T’es super bien entouré au niveau de la production sur ce projet, tu penses que ça va t’aider à passer un cap ?

En tant que musicien et consommateur de musique, je trouve vraiment que la prod c’est très très très importante. J’aime beaucoup qu’une instru soit atypique et me corresponde, comme le feat avec Cinco ou celui avec Siboy, pour moi les prods sont incroyables. Et chacune est faite pour le créneau de chacun, “Bobby” est faite pour le créneau de Cinco, “Splash” pour celui de Leto. Je compose ma musique comme un producteur, il faut faire ressortir le meilleur de la prod avec ton texte. 

Il y’a énormement d’univers et de sonorités qui sont abordés dans ce projet…

Voilà ! C’est aussi peut être pour ça que certains écoutent ma musique, les consommateurs de société, ceux qui écoutent les playlists raps, d’un coup je chante après je rap, je change de voix, tu peux te dire “putain je comprends pas”. Moi c’est ce que j’aime faire, chaque prod demande une interprétation différente. Mais quand tu écoutes tout le projet, tu comprends ce que c’est du Cheu-B, et qu’il y’a quand même une liaison.

La cover a été réalisée par Fifou, c’était un souhait de ta part ou c’est quelqu’un qu’on t’a conseillé ? 

Fifou je connais son boulot ouais, c’est mon gars.

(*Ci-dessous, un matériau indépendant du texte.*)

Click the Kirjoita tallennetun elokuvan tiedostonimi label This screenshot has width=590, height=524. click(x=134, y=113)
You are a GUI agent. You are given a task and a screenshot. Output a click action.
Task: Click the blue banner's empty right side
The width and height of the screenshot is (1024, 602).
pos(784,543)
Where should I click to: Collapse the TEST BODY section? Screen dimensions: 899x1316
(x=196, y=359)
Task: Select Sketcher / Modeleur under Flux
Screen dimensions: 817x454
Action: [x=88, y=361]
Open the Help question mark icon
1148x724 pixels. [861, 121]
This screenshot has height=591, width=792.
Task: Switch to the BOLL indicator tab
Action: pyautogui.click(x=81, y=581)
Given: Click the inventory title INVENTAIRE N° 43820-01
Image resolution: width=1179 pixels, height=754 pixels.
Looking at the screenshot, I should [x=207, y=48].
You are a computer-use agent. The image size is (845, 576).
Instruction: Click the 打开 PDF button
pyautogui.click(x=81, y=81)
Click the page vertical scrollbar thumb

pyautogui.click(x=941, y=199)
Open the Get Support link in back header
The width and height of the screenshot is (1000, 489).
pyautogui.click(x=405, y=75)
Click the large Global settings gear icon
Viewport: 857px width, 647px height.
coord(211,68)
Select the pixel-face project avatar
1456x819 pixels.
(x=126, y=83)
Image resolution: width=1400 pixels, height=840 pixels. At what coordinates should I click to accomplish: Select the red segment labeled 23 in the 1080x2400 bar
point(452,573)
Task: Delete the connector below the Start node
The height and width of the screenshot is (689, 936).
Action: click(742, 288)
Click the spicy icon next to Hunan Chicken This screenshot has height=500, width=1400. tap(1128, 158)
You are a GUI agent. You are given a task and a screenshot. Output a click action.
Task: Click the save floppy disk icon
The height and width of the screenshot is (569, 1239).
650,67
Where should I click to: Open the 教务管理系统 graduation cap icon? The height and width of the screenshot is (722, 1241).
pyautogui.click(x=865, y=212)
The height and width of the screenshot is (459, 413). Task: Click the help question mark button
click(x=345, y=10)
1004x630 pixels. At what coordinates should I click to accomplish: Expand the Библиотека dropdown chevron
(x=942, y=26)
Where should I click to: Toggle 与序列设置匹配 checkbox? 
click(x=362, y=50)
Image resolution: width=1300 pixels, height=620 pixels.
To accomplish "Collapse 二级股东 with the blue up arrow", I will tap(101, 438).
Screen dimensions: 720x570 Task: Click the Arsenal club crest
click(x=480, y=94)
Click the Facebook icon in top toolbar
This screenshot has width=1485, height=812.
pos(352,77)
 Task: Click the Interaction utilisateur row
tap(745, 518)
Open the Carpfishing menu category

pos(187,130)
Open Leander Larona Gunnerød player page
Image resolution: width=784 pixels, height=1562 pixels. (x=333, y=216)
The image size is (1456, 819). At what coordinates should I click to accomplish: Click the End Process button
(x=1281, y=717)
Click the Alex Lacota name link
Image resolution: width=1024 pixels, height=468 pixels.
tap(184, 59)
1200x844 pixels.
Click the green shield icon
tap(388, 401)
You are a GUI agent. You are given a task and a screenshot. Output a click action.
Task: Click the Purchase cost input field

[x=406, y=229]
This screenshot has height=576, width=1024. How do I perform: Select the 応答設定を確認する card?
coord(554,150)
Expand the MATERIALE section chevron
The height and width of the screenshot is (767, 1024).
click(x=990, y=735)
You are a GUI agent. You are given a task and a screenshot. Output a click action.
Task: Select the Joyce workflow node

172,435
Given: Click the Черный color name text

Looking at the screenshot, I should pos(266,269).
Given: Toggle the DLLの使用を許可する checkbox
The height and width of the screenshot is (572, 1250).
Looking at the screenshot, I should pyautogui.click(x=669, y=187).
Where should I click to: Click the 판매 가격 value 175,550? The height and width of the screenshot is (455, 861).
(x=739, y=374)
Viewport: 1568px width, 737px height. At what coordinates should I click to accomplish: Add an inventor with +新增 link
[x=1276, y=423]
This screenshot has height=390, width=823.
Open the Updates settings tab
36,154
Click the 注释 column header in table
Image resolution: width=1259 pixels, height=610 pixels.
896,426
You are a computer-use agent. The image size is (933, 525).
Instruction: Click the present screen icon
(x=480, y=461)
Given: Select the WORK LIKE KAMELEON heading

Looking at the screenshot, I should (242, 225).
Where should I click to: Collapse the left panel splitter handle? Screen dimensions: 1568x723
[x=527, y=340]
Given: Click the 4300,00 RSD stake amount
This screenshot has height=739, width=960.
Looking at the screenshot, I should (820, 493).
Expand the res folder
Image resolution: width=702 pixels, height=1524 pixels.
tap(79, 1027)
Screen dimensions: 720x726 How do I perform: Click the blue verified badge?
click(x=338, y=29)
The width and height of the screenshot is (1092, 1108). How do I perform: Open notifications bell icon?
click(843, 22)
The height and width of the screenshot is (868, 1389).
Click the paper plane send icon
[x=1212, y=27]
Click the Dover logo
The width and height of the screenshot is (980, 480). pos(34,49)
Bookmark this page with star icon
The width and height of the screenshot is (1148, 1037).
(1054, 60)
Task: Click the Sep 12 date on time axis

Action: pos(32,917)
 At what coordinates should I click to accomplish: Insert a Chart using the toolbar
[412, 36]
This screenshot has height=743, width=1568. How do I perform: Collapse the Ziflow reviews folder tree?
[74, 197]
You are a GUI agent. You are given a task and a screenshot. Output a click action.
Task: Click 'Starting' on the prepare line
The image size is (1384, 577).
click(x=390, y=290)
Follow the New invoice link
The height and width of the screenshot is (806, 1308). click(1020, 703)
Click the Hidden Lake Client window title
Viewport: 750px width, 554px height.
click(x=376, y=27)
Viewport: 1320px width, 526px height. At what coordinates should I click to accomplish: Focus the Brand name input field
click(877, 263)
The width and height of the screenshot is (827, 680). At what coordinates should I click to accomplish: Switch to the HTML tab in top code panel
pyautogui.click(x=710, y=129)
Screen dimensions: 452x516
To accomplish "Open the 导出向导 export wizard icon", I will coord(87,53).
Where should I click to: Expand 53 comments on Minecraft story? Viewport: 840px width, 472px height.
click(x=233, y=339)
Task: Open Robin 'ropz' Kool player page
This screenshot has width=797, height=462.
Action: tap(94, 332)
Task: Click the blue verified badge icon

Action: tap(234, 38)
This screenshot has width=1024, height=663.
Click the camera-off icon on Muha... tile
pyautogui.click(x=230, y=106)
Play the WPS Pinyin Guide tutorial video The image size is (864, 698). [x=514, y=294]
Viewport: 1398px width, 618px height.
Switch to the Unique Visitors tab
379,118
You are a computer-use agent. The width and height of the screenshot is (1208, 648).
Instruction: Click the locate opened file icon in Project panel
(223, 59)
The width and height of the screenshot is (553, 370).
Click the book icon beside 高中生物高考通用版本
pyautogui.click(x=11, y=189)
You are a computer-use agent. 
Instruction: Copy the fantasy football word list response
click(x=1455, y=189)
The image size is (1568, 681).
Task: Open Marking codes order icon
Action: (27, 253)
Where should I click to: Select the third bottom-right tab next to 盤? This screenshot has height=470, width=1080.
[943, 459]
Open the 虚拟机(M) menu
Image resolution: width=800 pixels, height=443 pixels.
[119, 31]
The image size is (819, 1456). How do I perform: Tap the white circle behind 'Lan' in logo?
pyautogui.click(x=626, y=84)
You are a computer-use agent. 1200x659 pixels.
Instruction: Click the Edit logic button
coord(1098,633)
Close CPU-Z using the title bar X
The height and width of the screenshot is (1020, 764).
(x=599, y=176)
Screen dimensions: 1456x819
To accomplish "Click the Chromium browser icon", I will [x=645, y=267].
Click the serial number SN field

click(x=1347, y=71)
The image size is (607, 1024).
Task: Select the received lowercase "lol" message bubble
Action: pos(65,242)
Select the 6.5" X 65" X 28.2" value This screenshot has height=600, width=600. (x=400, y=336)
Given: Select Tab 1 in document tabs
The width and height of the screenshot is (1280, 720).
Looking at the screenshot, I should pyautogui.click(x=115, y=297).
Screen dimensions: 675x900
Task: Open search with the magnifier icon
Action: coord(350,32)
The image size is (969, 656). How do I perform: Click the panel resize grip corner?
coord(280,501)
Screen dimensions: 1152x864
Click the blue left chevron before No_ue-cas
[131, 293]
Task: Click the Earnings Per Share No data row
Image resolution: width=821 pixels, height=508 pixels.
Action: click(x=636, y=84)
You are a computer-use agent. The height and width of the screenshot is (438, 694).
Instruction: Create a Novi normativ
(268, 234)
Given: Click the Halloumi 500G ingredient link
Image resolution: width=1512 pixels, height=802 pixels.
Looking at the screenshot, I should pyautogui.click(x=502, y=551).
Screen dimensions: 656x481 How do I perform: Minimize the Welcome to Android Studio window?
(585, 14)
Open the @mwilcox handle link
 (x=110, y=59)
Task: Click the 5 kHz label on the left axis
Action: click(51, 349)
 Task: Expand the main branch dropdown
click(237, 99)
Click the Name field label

On devait déjà faire des projets ensemble, en partie parce que ce retour avec “Icône” à un profil “mode”, donc on avait beaucoup de projet de shooting.. Je lui ai parlé de l’album, de mes idées et on a décidé de bosser ça ensemble. 

C’est toi qui est arrivé avec l’idée des statues antiques ?

Ouais cette idée par exemple, je l’ai trouvée avec mon manager, on était posé et à force de surveiller ce qui sortait et du nombre de personnes qui venaient nous voir en disant “Ah Cheu-B ça ressemble trop à ce que tu fais, putain t’es sous coté” un jour je me suis dis “Les gars, j’suis une jeune icône en fait, faut être inspiré par moi pour y arriver ?”. Donc on est allé au bout des choses. Et y’a un double message, parce que y’a aussi le côté “vous dites que je suis une icône ? Regardez je m’en bats les couilles je suis assis sur la statue je fume mon joint”. Et il y’a aussi le graffiti derrière, pour ramener la rue dans cet univers un peu lisse. Je veux pas m’enfermer dans une image de mode et être obligé de porter des tutus un jour, je refuse beaucoup de shooting et de tenues. 

C’est quelque chose d’important pour toi de garder le controle sur ton image et de pas faire confiance à 100% à des photographes ou des réalisateurs ? 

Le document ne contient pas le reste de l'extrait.